--- TASK DESCRIPTION ---
Give back the full data, unchanged and complete.

Dataset entries:
-- -- --
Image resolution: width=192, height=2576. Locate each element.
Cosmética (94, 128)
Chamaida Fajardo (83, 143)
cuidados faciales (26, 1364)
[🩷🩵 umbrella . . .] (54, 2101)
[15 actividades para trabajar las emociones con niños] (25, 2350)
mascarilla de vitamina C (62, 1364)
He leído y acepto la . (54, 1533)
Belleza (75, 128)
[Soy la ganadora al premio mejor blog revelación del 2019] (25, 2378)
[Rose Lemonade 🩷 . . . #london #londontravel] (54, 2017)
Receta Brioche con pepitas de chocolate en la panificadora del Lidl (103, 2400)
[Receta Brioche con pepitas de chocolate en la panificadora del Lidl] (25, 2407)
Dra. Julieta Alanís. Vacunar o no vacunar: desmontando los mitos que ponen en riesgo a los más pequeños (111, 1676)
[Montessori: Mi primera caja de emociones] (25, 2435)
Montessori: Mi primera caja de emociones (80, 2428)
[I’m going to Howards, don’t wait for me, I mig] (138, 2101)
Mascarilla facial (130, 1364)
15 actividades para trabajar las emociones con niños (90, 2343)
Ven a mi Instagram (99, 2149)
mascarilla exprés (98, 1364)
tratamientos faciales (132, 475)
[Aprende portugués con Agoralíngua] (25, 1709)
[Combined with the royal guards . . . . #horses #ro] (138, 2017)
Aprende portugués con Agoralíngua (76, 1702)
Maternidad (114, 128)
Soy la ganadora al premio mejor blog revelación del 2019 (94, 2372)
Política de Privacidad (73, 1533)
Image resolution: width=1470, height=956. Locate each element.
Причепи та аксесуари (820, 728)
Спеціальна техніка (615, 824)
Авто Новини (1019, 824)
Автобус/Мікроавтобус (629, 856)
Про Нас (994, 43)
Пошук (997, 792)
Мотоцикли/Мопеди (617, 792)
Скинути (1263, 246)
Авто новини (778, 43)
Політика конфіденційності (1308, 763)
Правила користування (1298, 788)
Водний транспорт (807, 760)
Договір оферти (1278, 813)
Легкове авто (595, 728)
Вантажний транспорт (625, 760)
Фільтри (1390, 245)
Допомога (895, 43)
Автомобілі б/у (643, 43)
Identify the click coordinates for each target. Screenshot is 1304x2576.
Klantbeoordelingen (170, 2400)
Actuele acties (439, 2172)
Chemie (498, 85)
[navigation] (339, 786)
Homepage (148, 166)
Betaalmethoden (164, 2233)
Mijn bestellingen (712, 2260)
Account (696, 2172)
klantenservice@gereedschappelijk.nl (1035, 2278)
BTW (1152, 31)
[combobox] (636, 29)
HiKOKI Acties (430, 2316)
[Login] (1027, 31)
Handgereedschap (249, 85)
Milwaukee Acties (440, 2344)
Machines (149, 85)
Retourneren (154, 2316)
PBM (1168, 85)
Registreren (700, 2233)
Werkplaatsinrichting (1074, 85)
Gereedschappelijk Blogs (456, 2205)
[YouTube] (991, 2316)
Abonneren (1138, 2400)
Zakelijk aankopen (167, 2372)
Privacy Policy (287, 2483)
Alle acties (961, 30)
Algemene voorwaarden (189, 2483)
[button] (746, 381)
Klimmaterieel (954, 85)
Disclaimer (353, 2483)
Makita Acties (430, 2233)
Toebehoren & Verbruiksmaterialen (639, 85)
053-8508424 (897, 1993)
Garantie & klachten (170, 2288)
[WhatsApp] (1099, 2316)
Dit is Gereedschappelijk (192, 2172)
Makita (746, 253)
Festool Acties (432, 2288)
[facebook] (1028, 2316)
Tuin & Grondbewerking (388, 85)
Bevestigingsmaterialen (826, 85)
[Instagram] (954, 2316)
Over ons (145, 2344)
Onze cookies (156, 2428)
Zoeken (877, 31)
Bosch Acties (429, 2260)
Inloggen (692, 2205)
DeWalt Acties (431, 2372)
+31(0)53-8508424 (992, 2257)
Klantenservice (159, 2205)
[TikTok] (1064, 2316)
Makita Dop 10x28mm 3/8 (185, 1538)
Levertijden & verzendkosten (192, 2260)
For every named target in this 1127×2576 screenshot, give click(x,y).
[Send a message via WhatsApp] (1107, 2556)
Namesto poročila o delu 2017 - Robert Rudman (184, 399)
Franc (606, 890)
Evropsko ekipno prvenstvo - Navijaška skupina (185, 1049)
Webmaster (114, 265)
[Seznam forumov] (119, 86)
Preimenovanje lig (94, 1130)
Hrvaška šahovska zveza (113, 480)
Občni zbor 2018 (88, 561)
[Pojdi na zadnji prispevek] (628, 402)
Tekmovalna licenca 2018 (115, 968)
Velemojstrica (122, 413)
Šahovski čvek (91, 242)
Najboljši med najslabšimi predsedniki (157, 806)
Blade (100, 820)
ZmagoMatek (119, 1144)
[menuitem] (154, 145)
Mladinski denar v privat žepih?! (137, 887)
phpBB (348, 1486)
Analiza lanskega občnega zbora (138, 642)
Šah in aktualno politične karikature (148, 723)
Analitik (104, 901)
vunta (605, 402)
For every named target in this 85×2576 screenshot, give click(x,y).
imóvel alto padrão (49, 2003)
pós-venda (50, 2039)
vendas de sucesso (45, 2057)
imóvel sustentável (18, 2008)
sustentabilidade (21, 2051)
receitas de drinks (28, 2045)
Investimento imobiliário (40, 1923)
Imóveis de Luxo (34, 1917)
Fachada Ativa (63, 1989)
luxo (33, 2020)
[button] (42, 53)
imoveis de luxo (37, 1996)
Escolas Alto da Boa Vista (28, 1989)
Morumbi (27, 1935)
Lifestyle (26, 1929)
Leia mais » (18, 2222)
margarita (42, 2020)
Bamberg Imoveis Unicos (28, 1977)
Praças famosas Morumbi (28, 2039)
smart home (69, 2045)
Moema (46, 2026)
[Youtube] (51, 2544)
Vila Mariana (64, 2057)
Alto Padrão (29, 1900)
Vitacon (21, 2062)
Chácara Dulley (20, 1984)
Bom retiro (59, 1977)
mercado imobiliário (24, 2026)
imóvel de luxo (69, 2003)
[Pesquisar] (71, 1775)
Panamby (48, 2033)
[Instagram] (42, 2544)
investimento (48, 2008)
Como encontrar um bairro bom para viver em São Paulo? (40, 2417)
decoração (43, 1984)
-- -- --
--- EXERCISE RESULT ---
Image resolution: width=192, height=2576. Locate each element.
Cosmética (94, 128)
Chamaida Fajardo (83, 143)
cuidados faciales (26, 1364)
[🩷🩵 umbrella . . .] (54, 2101)
[15 actividades para trabajar las emociones con niños] (25, 2350)
mascarilla de vitamina C (62, 1364)
He leído y acepto la . (54, 1533)
Belleza (75, 128)
[Soy la ganadora al premio mejor blog revelación del 2019] (25, 2378)
[Rose Lemonade 🩷 . . . #london #londontravel] (54, 2017)
Receta Brioche con pepitas de chocolate en la panificadora del Lidl (103, 2400)
[Receta Brioche con pepitas de chocolate en la panificadora del Lidl] (25, 2407)
Dra. Julieta Alanís. Vacunar o no vacunar: desmontando los mitos que ponen en riesgo a los más pequeños (111, 1676)
[Montessori: Mi primera caja de emociones] (25, 2435)
Montessori: Mi primera caja de emociones (80, 2428)
[I’m going to Howards, don’t wait for me, I mig] (138, 2101)
Mascarilla facial (130, 1364)
15 actividades para trabajar las emociones con niños (90, 2343)
Ven a mi Instagram (99, 2149)
mascarilla exprés (98, 1364)
tratamientos faciales (132, 475)
[Aprende portugués con Agoralíngua] (25, 1709)
[Combined with the royal guards . . . . #horses #ro] (138, 2017)
Aprende portugués con Agoralíngua (76, 1702)
Maternidad (114, 128)
Soy la ganadora al premio mejor blog revelación del 2019 (94, 2372)
Política de Privacidad (73, 1533)
Image resolution: width=1470, height=956. Locate each element.
Причепи та аксесуари (820, 728)
Спеціальна техніка (615, 824)
Авто Новини (1019, 824)
Автобус/Мікроавтобус (629, 856)
Про Нас (994, 43)
Пошук (997, 792)
Мотоцикли/Мопеди (617, 792)
Скинути (1263, 246)
Авто новини (778, 43)
Політика конфіденційності (1308, 763)
Правила користування (1298, 788)
Водний транспорт (807, 760)
Договір оферти (1278, 813)
Легкове авто (595, 728)
Вантажний транспорт (625, 760)
Фільтри (1390, 245)
Допомога (895, 43)
Автомобілі б/у (643, 43)
Identify the click coordinates for each target. Screenshot is 1304x2576.
Klantbeoordelingen (170, 2400)
Actuele acties (439, 2172)
Chemie (498, 85)
[navigation] (339, 786)
Homepage (148, 166)
Betaalmethoden (164, 2233)
Mijn bestellingen (712, 2260)
Account (696, 2172)
klantenservice@gereedschappelijk.nl (1035, 2278)
BTW (1152, 31)
[combobox] (636, 29)
HiKOKI Acties (430, 2316)
[Login] (1027, 31)
Handgereedschap (249, 85)
Milwaukee Acties (440, 2344)
Machines (149, 85)
Retourneren (154, 2316)
PBM (1168, 85)
Registreren (700, 2233)
Werkplaatsinrichting (1074, 85)
Gereedschappelijk Blogs (456, 2205)
[YouTube] (991, 2316)
Abonneren (1138, 2400)
Zakelijk aankopen (167, 2372)
Privacy Policy (287, 2483)
Alle acties (961, 30)
Algemene voorwaarden (189, 2483)
[button] (746, 381)
Klimmaterieel (954, 85)
Disclaimer (353, 2483)
Makita Acties (430, 2233)
Toebehoren & Verbruiksmaterialen (639, 85)
053-8508424 (897, 1993)
Garantie & klachten (170, 2288)
[WhatsApp] (1099, 2316)
Dit is Gereedschappelijk (192, 2172)
Makita (746, 253)
Festool Acties (432, 2288)
[facebook] (1028, 2316)
Tuin & Grondbewerking (388, 85)
Bevestigingsmaterialen (826, 85)
[Instagram] (954, 2316)
Over ons (145, 2344)
Onze cookies (156, 2428)
Zoeken (877, 31)
Bosch Acties (429, 2260)
Inloggen (692, 2205)
DeWalt Acties (431, 2372)
+31(0)53-8508424 (992, 2257)
Klantenservice (159, 2205)
[TikTok] (1064, 2316)
Makita Dop 10x28mm 3/8 (185, 1538)
Levertijden & verzendkosten (192, 2260)
For every named target in this 1127×2576 screenshot, give click(x,y).
[Send a message via WhatsApp] (1107, 2556)
Namesto poročila o delu 2017 - Robert Rudman (184, 399)
Franc (606, 890)
Evropsko ekipno prvenstvo - Navijaška skupina (185, 1049)
Webmaster (114, 265)
[Seznam forumov] (119, 86)
Preimenovanje lig (94, 1130)
Hrvaška šahovska zveza (113, 480)
Občni zbor 2018 (88, 561)
[Pojdi na zadnji prispevek] (628, 402)
Tekmovalna licenca 2018 (115, 968)
Velemojstrica (122, 413)
Šahovski čvek (91, 242)
Najboljši med najslabšimi predsedniki (157, 806)
Blade (100, 820)
ZmagoMatek (119, 1144)
[menuitem] (154, 145)
Mladinski denar v privat žepih?! (137, 887)
phpBB (348, 1486)
Analiza lanskega občnega zbora (138, 642)
Šah in aktualno politične karikature (148, 723)
Analitik (104, 901)
vunta (605, 402)
For every named target in this 85×2576 screenshot, give click(x,y).
imóvel alto padrão (49, 2003)
pós-venda (50, 2039)
vendas de sucesso (45, 2057)
imóvel sustentável (18, 2008)
sustentabilidade (21, 2051)
receitas de drinks (28, 2045)
Investimento imobiliário (40, 1923)
Imóveis de Luxo (34, 1917)
Fachada Ativa (63, 1989)
luxo (33, 2020)
[button] (42, 53)
imoveis de luxo (37, 1996)
Escolas Alto da Boa Vista (28, 1989)
Morumbi (27, 1935)
Lifestyle (26, 1929)
Leia mais » (18, 2222)
margarita (42, 2020)
Bamberg Imoveis Unicos (28, 1977)
Praças famosas Morumbi (28, 2039)
smart home (69, 2045)
Moema (46, 2026)
[Youtube] (51, 2544)
Vila Mariana (64, 2057)
Alto Padrão (29, 1900)
Vitacon (21, 2062)
Chácara Dulley (20, 1984)
Bom retiro (59, 1977)
mercado imobiliário (24, 2026)
imóvel de luxo (69, 2003)
[Pesquisar] (71, 1775)
Panamby (48, 2033)
[Instagram] (42, 2544)
investimento (48, 2008)
Como encontrar um bairro bom para viver em São Paulo? (40, 2417)
decoração (43, 1984)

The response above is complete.